Consequently, on the basis of the numerical values of K and ∆λ (according to the nucleo-
philicity/basicity scale that we introduced) for the coordination of Zn–TPP with various types of ligands
(coordination chemistry) it is possible to predict the rate both of nucleophilic substitution reactions (organic
chemistry) and of enzymatic reactions (biological chemistry) in various organic and aqueous solutions and vice
versa. This is based on the similarity of the structure and properties of the molecular complexes of Zn–TPP, of the
transition states (activated complexes) in S_N reactions, and of the enzyme–substrate complexes when
ligands/nucleophiles/substrates of one type are used.
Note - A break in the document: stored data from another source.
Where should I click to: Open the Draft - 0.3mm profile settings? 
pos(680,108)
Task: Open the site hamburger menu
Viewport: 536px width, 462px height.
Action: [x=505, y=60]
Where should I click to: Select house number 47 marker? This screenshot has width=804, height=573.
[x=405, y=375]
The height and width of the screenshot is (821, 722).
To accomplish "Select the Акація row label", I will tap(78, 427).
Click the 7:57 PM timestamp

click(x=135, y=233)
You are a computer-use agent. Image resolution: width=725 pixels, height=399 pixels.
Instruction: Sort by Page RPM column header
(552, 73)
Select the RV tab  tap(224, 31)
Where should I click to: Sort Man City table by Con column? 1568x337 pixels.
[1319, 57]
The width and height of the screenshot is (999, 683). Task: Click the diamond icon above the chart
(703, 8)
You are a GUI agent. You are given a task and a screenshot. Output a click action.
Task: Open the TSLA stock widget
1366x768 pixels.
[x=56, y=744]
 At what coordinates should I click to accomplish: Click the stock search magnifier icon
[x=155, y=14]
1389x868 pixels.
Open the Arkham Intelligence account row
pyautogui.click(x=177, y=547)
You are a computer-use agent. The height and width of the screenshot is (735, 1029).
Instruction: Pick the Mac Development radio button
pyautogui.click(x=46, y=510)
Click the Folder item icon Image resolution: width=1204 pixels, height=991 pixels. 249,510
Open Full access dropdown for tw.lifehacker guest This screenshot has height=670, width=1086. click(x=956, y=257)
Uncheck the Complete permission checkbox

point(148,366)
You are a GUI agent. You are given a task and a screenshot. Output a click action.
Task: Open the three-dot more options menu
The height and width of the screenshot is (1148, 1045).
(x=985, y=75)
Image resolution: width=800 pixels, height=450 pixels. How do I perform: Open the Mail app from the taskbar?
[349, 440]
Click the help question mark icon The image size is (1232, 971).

We suppose that this approach can be extended also to
electrochemistry in so far as for anilines and phenols [16], for example, all the parameters mentioned above are
related linearly within the limits of compounds of one class to the half-wave potential (E_1/2) for electrochemical
oxidation of the substrate and also to the ionization potentials of the highest occupied molecular orbital.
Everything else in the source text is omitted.